Major improvements in processing as well as in refrigeration, ice-making and transportation have allowed increasing commercialization and distribution of fish in a greater variety of product forms in the past few decades. However, developing countries still mainly use fish in live or fresh form (53 percent of the fish destined for human consumption in 2016), soon after landing or harvesting from aquaculture. Loss or wastage between landing and consumption decreased, but still accounts for an estimated 27 percent of landed fish.

==History==
In Ancient Roman society, garum, a type of fish sauce condiment, was popular.

Sharkskin and rayskin which are covered with, in effect, tiny teeth (dermal denticles) were formerly used in the same manner as sandpaper is in the modern era. These skins are also used to make leather. Rayskin leather (same'gawa) is used in the manufacture of hilts of traditional Japanese swords. Some other species of fish are also used to make fish leather, and this material is more and more popular among luxury brands such as Prada, Dior, Fendi, and also emerging designers. Thus, it is now possible to wear shoes made of salmon leather, a jacket made of perch leather, or a handbag made of wolffish or cod leather. Once tanned, the leather is non-odorous and is stronger than other, traditional, leathers of similar thickness.

The flesh of many fish are primarily valued as a source of food; there are many edible species of fish, and many fish produce edible roe. Other marine life taken as food includes shellfish, crustaceans, and sea cucumber. Sea plants such as kombu are used in some regional cuisine.

== Processed fish products ==
- Surimi refers to a Japanese food product intended to mimic the meat of lobster, crab, and other shellfish. It is typically made from white-fleshed fish (such as pollock or hake) that has been pulverized to a paste and attains a rubbery texture when cooked.
- Fish glue is made by boiling the skin, bones and swim bladders of fish. Fish glue has long been valued for its use in all manner of products from illuminated manuscripts to the Mongolian war bow.
- Fish oil is recommended for a healthy diet because it contains the omega-3 fatty acids, eicosapentaenoic acid (EPA), and docosahexaenoic acid (DHA), precursors to eicosanoids that reduce inflammation throughout the body.
- Fish emulsion is a fertilizer emulsion that is produced from the fluid remains of fish processed for fish oil and fish meal industrially.
- Fish hydrolysate is ground up fish carcasses. After the usable portions are removed for human consumption, the remaining fish body – guts, bones, cartilage, scales, meat, etc. – are put into water and ground up.
- Fish meal is made from both whole fish and the bones and offal from processed fish. It is a brown powder or cake obtained by rendering pressing the whole fish or fish trimmings to remove the fish oil.

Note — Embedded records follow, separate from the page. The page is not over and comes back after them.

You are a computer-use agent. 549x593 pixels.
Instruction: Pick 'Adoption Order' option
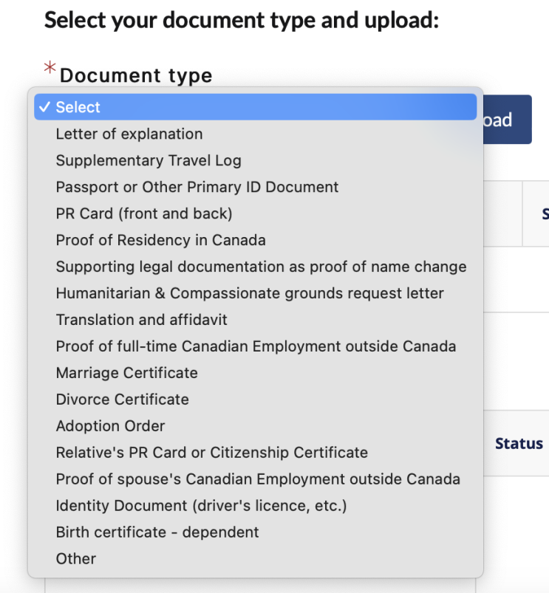coord(111,426)
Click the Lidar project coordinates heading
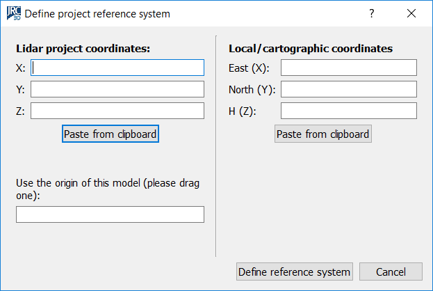The image size is (433, 291). pos(83,49)
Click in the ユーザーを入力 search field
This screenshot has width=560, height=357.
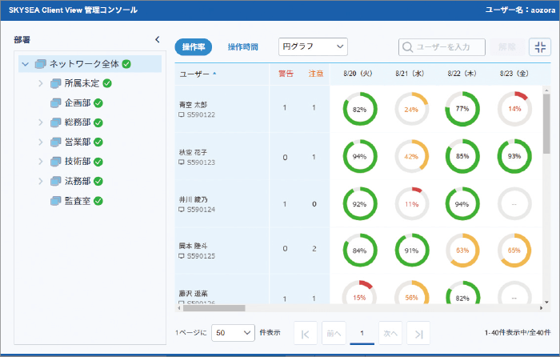[446, 47]
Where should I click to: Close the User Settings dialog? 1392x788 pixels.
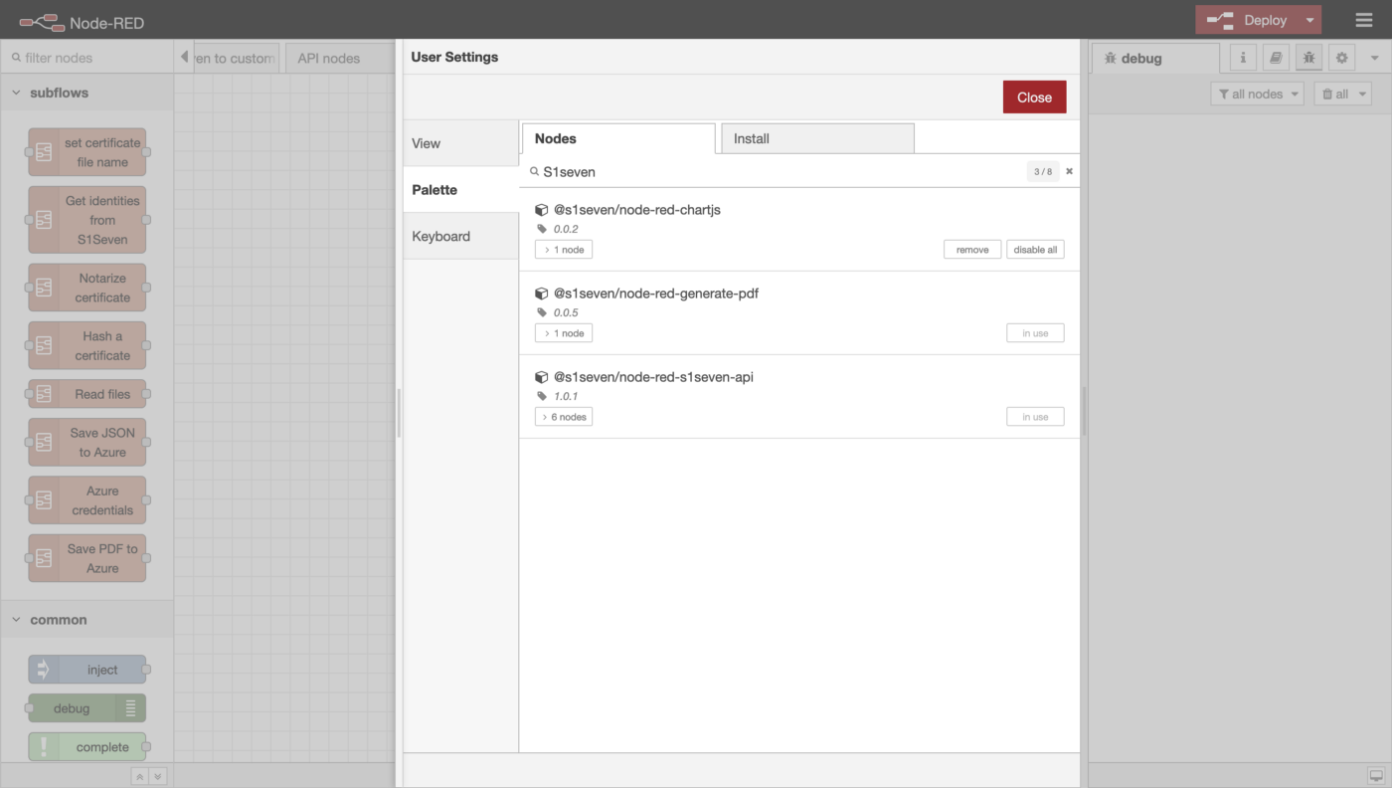click(1034, 98)
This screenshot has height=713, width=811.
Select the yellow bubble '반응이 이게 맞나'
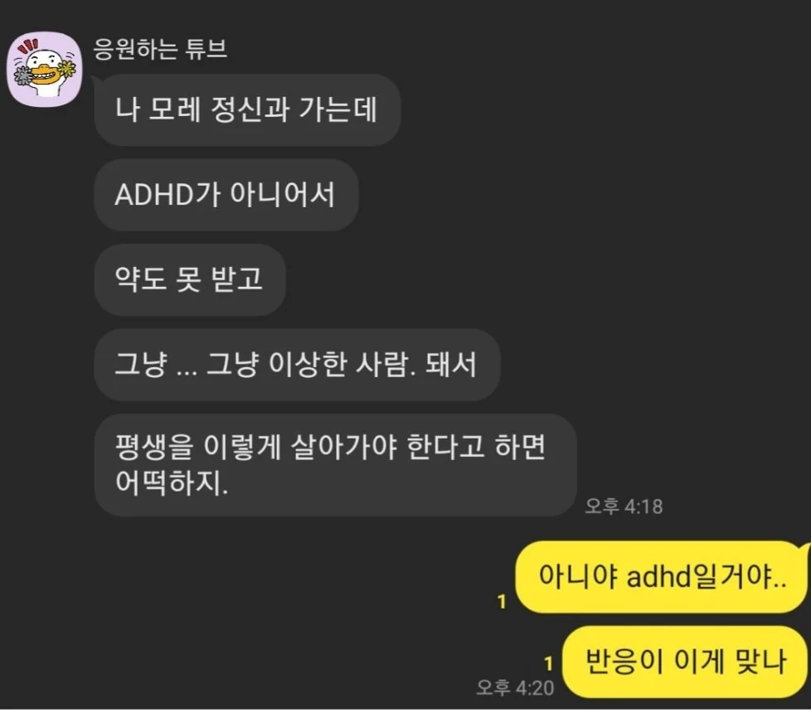click(685, 662)
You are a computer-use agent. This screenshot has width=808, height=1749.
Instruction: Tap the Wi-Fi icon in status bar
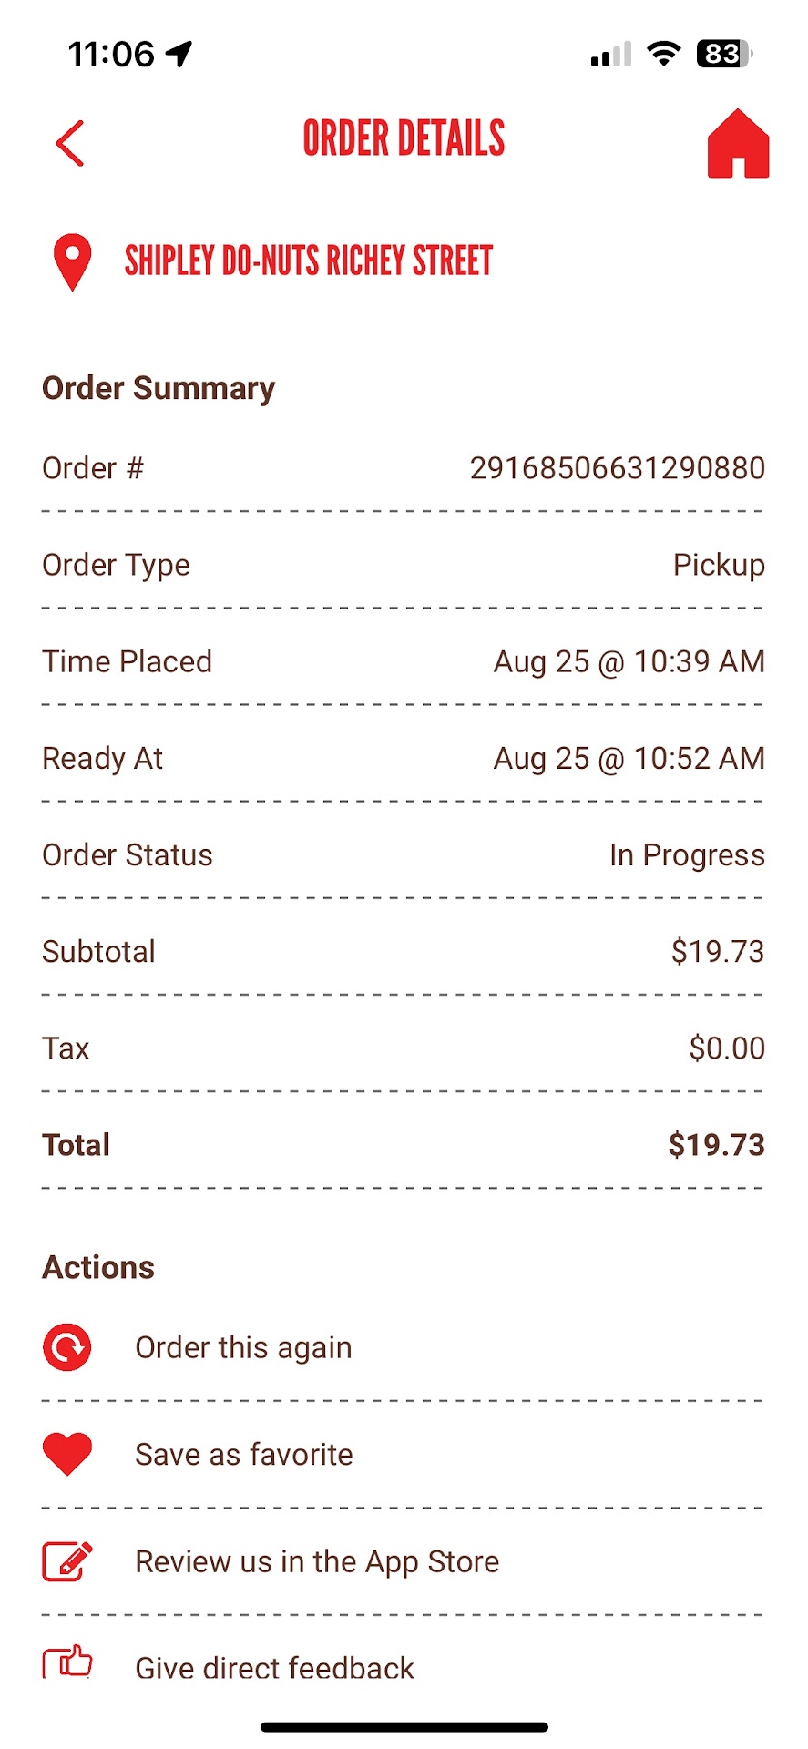pyautogui.click(x=664, y=55)
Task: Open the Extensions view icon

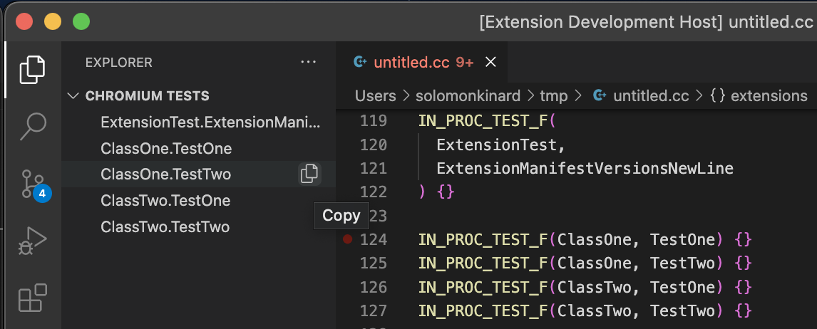Action: [x=32, y=298]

It used as a high-protein supplement in aquaculture feed.
- Fish sauce is a condiment that is derived from fish that have been allowed to ferment. It is an essential ingredient in many curries and sauces.
- Isinglass is a substance obtained from the swim bladders of fish (especially sturgeon), it is used for the clarification of wine and beer.
- Tatami iwashi is a Japanese processed food product made from baby sardines laid out and dried while entwined in a single layer to form a large mat-like sheet.

==Other processed products==
- Pearls, mother-of-pearl, and abalone are valued for their lustre. Traditional methods of pearl hunting are now virtually extinct.
- Sea horse, star fish, sea urchin and sea cucumber are used in traditional Chinese medicine.
- The Sea snails Murex brandaris and Murex trunculus are used to make the pigment Tyrian purple.
- Some sepia pigment is made from the inky secretions of cuttlefish.

==Byproducts==
- A shimmery substance found on fish scales, most usually obtained from herring and one of many by-products of commercial fish processing, can also be used for pearlescent effects, primarily in nail polish, but is now rarely used due to its high cost, bismuth oxychloride flakes being used as a substitute instead.

==Live fish & pets==
Fish may also be collected live for research, observation, or for the aquarium trade.